Altınoluk : Hodja, la sensibilité du Credo a été transmise pendant des siècles de génération en génération. En matière de religion, ce qui vient à l’esprit en premier lieu, est le Credo que les enfants apprennent et cela se perpétue des générations durant. Qu’est-ce que la Profession de foi, qu’est-ce qu’on entend lorsqu’on parle de Credo, pouvez-vous tout d’abord nous les expliquer ?
Emrullah Hatipoğlu : Que les louanges reviennent au Seigneur et Maître des Univers, et que la paix et le Salut soient pour notre Prophète Muhammad, sa famille et ses compagnons. Que comprenons-nous quand on parle de Credo, comment la communauté (Oumma) l’a-t-elle compris dans le passé et pourquoi elle a été sensible à cette question jusqu’à présent ? En effet, lorsque le terme Credo est prononcé, l’eau s’arrête de couler. Qu’est-ce que ce Credo qui fait que les eaux s’arrêtent de couler ? Tout d’abord, nous devons voir ce qu’est le Credo dans l’Islam. J’essaie de l’expliquer avec la question suivante :
Que veut-on dire quand on parle de religion ?
Lorsque nous parlons de religion, nous entendons les principes de base de la croyance religieuse et qui sont exprimés sous la forme de croyance (Amana)[1].
On nous a enseigné que la Profession de foi « Amana Billah » signifiait : je crois en Allah, à Son existence et en Son unité.
“Wa Malaikatihi” signifie : “J’ai foi dans l’existence des Anges !”
“Wa koutoubi” signifie : “J’ai foi dans Ses livres, et dans les livres qui ont été révélés avant le Noble Coran !”
“Wa Rousoulih”signifie : J’ai foi dans Ses prophètes mentionnés dans le Coran, et ceux dont les noms ne sont pas mentionnés dans le Coran, mais qui sont en rapport avec le verset qui stipule : « Il n’est pas une nation qui n’ait déjà eu un avertisseur. » (Fâṭir, verset 24).
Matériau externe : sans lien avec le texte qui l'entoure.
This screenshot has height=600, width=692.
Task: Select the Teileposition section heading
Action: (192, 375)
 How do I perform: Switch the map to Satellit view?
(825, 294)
L’expression “Wa bil Yawm al Akhir” exprime le fait que la mort dans ce bas-monde a un futur qui est la vie dans l’Au-delà. Alors que la vie dans ce monde est éphémère, la vie dans l’Au-delà est éternelle. Nous sommes venus dans ce monde pour gagner la vie de l’Au-delà. Il y a donc un endroit que j’ai choisi comme objectif final pendant que je vis. Cette destination finale est soit le Paradis, si Dieu le veut, soit, Dieu nous en préserve tous, l’Enfer. Lorsque nous disons “Je crois en l’Au-delà”, nous démontrons aussi notre croyance. Ainsi, qu’il s’agisse de notre vision de la vie ou de notre vision du monde, quelque chose émerge. Une compréhension de la vie prend forme avec la formule “Amana”. Par conséquent, la religion, les fondements de la croyance sont, en quelque sorte, formulés avec cette parole.
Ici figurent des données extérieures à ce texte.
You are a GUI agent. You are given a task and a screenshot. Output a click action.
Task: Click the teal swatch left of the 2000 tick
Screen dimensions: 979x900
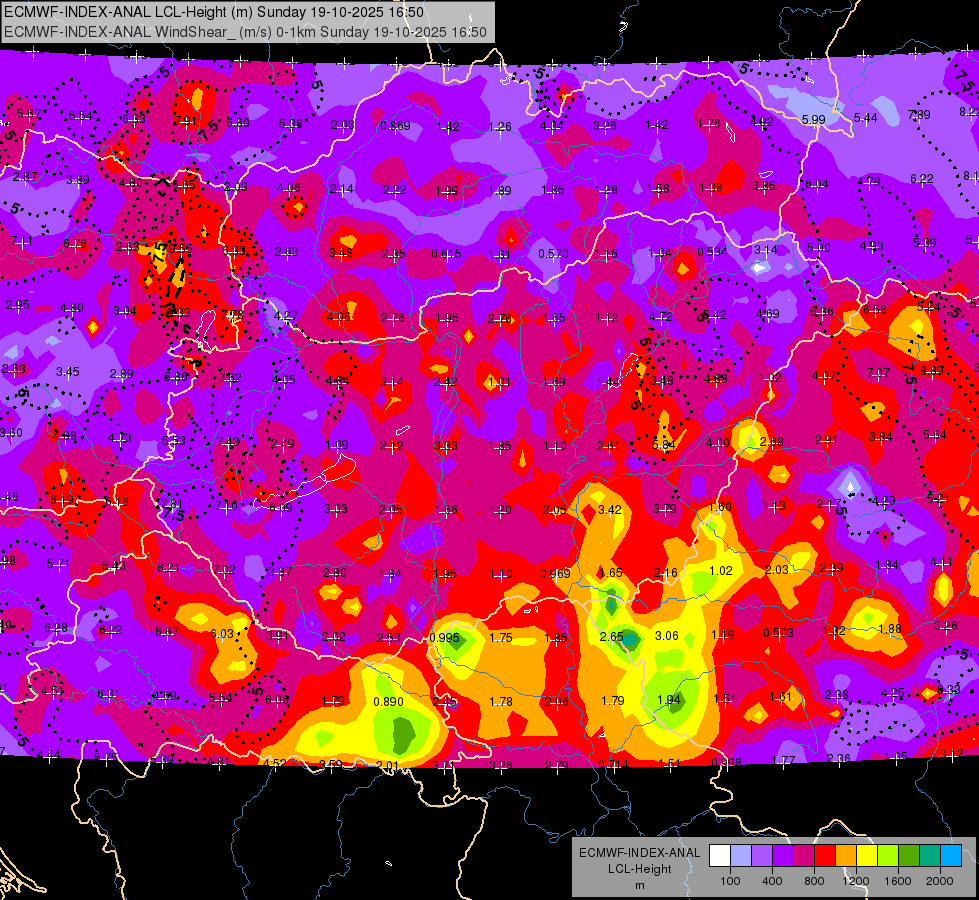coord(930,855)
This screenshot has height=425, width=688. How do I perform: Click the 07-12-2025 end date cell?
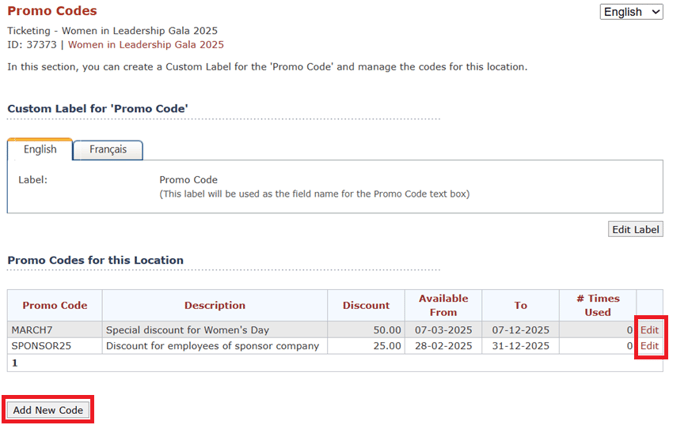pyautogui.click(x=520, y=330)
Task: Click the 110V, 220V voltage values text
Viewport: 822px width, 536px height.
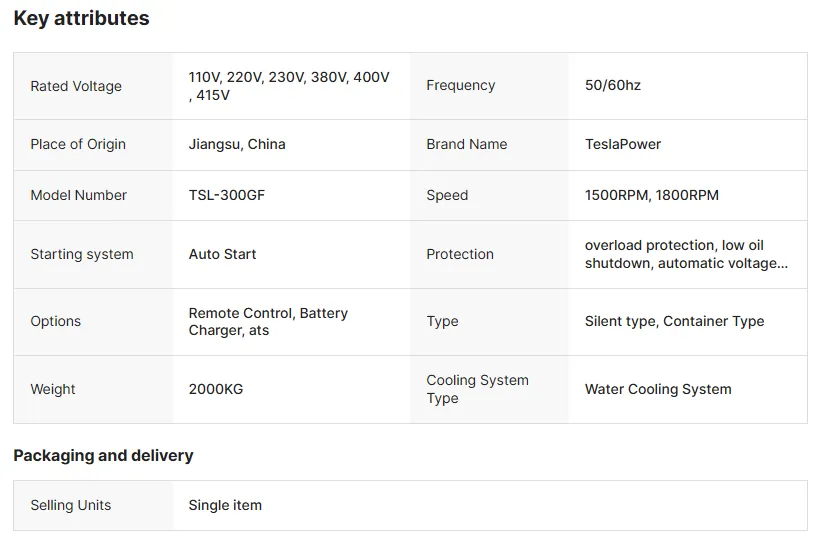Action: [x=289, y=86]

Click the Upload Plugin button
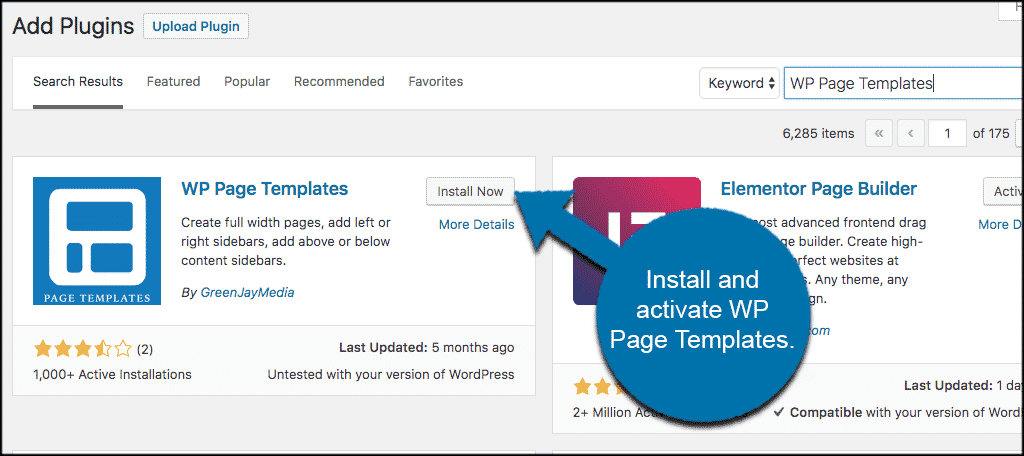pyautogui.click(x=196, y=26)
Altınoluk : Le Credo est une vision de la vie en soi, n’est-ce pas cher maître ?
Emrullah Hatipoğlu : Effectivement c’est ainsi. La Profession de foi contient des éléments essentiels qui séparent le croyant musulman de l’infidèle, et de l’hypocrite. Qui est l’hypocrite ? Qui est l’infidèle ? Le Coran nous les présente avec toutes leurs qualités. Qui est le croyant ? Toutes les qualités du croyant sont révélées dans le Coran d’une manière dont on peut dire qu’elle est détaillée. Le début de la sourate Al-Baqara décrit les croyants puis vient la description des mécréants, et ensuite la description des hypocrites.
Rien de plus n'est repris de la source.